To get this specific mix, we need to:
For the red apples: How many ways can we pick 2 red apples from 7?
\(\mathrm{C(7,2)} = \frac{7!}{2! \times 5!} = \frac{7 \times 6}{2 \times 1} = \frac{42}{2} = 21\) ways
For the green apples: How many ways can we pick 1 green apple from 3?
\(\mathrm{C(3,1)} = \frac{3!}{1! \times 2!} = \frac{3}{1} = 3\) ways
Since we need both conditions to happen together (2 red AND 1 green), we multiply:
Favorable outcomes = \(21 \times 3 = 63\)
Process Skill: APPLY CONSTRAINTS - Recognizing that we need to satisfy multiple conditions simultaneously
Now we can find our probability using the basic formula:
Probability = Number of favorable outcomes / Total number of possible outcomes
Probability = \(\frac{63}{120}\)
Let's simplify this fraction by finding the greatest common divisor.
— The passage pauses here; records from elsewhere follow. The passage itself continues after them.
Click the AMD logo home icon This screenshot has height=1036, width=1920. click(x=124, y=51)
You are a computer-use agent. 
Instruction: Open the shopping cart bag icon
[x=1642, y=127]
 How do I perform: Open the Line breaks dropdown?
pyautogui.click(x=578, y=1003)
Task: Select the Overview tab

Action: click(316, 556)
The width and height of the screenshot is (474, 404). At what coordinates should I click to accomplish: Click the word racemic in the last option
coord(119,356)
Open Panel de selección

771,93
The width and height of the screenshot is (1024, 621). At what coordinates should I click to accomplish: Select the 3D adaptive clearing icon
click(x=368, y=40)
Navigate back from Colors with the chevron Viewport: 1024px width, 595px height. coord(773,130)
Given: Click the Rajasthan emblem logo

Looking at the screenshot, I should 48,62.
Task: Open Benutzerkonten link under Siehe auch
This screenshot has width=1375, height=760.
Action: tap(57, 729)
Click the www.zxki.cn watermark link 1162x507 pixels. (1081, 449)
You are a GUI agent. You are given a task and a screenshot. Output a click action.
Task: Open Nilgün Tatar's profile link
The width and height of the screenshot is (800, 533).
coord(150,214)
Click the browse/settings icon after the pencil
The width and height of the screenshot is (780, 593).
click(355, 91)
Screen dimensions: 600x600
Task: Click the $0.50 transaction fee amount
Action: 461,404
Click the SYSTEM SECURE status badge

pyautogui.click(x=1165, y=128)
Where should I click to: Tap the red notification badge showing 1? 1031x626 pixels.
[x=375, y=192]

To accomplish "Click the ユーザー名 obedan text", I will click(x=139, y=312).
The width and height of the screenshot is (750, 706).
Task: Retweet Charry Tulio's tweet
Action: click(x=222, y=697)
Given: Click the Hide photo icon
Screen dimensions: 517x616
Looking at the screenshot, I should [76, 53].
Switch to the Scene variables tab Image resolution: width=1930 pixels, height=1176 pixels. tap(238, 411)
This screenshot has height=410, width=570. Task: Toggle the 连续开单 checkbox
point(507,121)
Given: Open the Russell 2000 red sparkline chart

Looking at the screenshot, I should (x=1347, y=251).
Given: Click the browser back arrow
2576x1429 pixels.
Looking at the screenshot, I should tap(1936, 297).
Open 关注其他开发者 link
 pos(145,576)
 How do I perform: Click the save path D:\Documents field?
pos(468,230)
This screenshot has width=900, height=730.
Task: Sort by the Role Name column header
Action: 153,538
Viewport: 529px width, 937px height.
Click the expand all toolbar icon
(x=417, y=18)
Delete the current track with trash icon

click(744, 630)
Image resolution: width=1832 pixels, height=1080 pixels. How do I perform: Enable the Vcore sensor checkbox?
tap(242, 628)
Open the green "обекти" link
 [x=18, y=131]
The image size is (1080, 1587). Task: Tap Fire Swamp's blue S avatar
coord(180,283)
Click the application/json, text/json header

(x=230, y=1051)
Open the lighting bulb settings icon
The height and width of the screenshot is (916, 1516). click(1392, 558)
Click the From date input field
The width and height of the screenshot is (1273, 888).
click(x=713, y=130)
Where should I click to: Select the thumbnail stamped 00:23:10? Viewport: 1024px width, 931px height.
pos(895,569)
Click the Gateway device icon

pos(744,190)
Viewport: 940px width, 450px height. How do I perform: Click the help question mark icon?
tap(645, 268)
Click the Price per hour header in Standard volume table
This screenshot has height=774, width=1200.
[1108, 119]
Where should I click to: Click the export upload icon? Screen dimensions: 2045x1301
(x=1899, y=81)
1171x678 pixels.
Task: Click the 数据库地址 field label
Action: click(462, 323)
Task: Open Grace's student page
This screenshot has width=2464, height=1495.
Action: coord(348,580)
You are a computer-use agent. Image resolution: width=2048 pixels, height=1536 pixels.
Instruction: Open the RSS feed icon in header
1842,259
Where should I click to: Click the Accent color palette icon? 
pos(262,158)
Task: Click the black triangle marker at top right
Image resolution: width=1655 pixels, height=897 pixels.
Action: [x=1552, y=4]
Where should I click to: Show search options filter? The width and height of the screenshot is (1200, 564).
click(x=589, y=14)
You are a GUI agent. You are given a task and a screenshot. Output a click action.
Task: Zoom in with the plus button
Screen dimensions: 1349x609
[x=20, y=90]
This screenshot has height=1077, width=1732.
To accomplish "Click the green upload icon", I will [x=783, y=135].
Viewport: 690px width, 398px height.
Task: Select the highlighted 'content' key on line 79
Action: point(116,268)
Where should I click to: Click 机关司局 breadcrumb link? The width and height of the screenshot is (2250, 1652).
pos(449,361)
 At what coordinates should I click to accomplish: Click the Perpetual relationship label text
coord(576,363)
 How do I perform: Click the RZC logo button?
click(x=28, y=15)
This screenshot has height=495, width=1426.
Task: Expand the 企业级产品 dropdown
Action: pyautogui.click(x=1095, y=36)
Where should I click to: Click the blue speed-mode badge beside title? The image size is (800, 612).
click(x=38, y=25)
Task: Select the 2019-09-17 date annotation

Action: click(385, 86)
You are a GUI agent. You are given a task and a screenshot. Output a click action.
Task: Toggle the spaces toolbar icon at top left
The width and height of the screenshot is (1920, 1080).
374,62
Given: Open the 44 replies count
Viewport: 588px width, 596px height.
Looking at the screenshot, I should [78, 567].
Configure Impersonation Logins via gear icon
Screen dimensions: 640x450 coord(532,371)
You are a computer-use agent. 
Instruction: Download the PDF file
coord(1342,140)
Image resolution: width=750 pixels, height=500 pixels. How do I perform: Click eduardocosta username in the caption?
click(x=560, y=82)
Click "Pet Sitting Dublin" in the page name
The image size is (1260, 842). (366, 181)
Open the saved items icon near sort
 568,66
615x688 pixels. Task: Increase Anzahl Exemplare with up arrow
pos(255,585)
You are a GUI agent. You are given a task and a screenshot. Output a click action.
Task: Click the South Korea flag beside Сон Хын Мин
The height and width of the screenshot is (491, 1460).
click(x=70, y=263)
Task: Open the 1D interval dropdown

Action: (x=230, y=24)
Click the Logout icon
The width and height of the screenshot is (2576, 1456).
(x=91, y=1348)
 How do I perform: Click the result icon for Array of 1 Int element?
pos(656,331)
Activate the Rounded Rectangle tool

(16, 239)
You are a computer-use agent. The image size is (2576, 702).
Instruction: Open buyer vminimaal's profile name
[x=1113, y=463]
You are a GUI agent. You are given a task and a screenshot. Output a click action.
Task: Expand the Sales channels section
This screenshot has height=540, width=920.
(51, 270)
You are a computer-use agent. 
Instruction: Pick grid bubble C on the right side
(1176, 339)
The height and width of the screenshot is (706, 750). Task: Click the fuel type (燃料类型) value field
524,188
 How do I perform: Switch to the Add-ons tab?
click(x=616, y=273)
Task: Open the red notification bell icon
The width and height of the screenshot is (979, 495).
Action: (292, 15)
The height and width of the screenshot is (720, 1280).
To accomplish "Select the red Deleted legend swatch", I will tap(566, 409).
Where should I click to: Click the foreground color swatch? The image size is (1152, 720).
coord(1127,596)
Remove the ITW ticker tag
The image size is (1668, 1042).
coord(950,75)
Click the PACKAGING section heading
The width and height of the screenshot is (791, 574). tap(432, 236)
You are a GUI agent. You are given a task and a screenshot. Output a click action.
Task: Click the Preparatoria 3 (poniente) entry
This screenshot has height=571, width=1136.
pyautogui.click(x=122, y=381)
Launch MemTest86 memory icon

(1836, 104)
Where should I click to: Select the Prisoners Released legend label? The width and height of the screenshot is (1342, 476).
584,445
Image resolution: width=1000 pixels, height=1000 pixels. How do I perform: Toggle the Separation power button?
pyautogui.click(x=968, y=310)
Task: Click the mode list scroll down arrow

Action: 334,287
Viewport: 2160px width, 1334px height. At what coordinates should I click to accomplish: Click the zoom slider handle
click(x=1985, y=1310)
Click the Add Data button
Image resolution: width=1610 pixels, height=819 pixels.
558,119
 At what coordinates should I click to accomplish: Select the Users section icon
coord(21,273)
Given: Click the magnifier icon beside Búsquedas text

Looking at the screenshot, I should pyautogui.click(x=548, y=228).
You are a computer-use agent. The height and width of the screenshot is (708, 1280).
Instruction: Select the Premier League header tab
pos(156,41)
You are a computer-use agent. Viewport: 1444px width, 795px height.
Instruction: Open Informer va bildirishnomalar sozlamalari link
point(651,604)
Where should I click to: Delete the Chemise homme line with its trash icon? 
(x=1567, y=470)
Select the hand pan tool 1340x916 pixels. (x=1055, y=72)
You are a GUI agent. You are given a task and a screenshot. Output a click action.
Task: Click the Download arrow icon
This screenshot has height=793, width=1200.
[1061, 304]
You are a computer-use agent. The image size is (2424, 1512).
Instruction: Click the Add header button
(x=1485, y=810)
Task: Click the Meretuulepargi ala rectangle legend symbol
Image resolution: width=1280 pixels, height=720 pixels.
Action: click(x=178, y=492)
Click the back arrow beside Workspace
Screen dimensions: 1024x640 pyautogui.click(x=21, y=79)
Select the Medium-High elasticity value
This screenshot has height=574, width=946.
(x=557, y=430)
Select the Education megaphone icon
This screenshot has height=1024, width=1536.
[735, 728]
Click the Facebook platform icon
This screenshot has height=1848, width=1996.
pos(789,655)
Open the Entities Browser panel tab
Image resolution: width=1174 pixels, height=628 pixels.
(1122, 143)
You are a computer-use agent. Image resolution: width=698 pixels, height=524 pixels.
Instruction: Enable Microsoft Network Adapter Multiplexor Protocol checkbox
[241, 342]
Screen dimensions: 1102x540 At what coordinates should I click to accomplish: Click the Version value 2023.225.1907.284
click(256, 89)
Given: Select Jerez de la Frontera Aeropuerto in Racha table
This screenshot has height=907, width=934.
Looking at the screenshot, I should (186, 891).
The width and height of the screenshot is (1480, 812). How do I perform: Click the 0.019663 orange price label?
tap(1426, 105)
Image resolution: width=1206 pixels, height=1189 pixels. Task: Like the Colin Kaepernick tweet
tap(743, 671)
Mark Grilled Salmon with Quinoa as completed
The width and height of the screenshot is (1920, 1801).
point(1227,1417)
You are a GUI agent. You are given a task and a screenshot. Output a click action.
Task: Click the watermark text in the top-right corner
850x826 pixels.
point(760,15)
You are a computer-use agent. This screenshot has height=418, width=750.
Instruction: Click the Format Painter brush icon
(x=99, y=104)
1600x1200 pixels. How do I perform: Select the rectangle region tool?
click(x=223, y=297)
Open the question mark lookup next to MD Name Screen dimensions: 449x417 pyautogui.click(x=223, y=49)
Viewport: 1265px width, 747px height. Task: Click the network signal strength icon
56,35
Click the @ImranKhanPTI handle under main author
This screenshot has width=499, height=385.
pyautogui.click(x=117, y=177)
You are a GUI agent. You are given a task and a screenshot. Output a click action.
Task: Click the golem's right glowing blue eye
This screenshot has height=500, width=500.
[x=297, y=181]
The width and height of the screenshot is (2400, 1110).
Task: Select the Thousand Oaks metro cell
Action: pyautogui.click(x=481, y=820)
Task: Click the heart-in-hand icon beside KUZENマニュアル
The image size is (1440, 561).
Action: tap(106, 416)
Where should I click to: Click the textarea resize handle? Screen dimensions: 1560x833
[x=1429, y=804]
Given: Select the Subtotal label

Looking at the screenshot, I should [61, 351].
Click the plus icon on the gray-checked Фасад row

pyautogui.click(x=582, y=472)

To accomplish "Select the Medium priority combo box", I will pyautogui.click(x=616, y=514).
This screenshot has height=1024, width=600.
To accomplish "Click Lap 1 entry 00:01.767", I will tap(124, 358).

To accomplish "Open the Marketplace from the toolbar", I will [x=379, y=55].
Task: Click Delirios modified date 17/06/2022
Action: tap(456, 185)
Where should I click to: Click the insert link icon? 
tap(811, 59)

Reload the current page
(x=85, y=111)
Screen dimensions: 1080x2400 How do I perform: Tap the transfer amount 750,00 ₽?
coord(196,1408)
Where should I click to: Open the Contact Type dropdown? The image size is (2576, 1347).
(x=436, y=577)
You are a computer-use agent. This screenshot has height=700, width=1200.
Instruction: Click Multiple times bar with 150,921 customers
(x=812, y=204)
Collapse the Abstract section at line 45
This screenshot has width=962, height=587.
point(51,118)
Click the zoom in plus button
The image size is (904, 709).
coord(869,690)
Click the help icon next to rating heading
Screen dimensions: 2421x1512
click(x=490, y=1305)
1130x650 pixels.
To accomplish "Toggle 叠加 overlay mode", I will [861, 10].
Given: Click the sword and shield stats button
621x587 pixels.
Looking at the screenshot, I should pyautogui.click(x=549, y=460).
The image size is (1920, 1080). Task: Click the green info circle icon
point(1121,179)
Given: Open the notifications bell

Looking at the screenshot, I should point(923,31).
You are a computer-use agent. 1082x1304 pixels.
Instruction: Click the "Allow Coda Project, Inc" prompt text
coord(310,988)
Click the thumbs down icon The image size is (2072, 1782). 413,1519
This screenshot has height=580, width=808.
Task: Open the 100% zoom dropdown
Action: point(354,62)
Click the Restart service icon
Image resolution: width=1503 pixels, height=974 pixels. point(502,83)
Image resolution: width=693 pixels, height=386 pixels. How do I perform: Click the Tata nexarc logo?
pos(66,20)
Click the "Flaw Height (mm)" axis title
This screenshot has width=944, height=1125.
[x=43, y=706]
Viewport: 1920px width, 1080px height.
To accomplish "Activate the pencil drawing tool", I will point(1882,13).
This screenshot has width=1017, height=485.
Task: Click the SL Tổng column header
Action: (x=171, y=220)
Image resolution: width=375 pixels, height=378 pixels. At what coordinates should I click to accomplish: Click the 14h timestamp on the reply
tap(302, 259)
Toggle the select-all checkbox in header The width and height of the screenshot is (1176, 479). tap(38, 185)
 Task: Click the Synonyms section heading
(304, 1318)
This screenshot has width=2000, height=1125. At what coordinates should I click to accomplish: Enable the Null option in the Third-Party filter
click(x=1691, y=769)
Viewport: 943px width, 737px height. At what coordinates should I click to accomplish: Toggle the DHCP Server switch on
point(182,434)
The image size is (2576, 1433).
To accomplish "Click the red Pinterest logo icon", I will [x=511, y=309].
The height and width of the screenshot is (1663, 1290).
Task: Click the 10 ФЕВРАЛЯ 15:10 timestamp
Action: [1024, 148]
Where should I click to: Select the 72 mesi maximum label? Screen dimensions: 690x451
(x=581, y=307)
Both 63 and 120 are divisible by 3:
\(63 \div 3 = 21\)
\(120 \div 3 = 40\)
So our probability is \(\frac{21}{40}\).
The probability of selecting exactly 2 red apples and 1 green apple is \(\frac{21}{40}\).
Looking at our answer choices, this matches option D: \(\frac{21}{40}\).
To verify this makes sense: \(\frac{21}{40} = 0.525\) or 52.5%. Since we have more red apples than green apples in our basket, it's reasonable that getting 2 red and 1 green (which favors red) would have a fairly high probability.
Students often misinterpret "2 red and 1 green" as meaning "at least 2 red and at least 1 green" rather than "exactly 2 red and exactly 1 green." This leads them to calculate additional scenarios like selecting all 3 red apples, thinking it satisfies the condition since it includes "2 red."
Since the problem asks about randomly selecting apples, students may think the order matters and use permutations instead of combinations. They might calculate \(\mathrm{P(10,3)}\) for total outcomes instead of \(\mathrm{C(10,3)}\), leading to incorrect denominators and final answers.
Some students try to solve this as a sequential selection problem, calculating the probability of picking red, then red, then green in that specific order, without accounting for all possible arrangements of 2 red and 1 green apples.
Students frequently make computational mistakes when calculating combinations, especially with \(\mathrm{C(10,3)} = \frac{10\times9\times8}{3\times2\times1}\). They might incorrectly calculate this as 90 instead of 120, or make similar errors with \(\mathrm{C(7,2)}\) and \(\mathrm{C(3,1)}\).
After correctly calculating \(\mathrm{C(7,2)} = 21\) and \(\mathrm{C(3,1)} = 3\), students may add these values (\(21 + 3 = 24\)) instead of multiplying them (\(21 \times 3 = 63\)) to find the total favorable outcomes, misunderstanding that both conditions must occur simultaneously.
When simplifying \(\frac{63}{120}\), students might make errors in finding the greatest common divisor or in the division process, potentially arriving at incorrect simplified fractions like \(\frac{21}{30}\) instead of \(\frac{21}{40}\).
If students correctly calculate \(\frac{63}{120}\) but fail to simplify it, they might look for this fraction among the answer choices. Not finding it, they may either guess or incorrectly convert it to a decimal and try to match it with the closest-looking option rather than recognizing that \(\frac{63}{120} = \frac{21}{40}\).
Students who calculated intermediate steps correctly might accidentally select an answer that represents just one part of their calculation. For example, they might choose \(\frac{7}{40}\) (option A) if they somehow confused their intermediate result of \(\mathrm{C(7,2)} = 21\) with the total red apples (7) in their final fraction.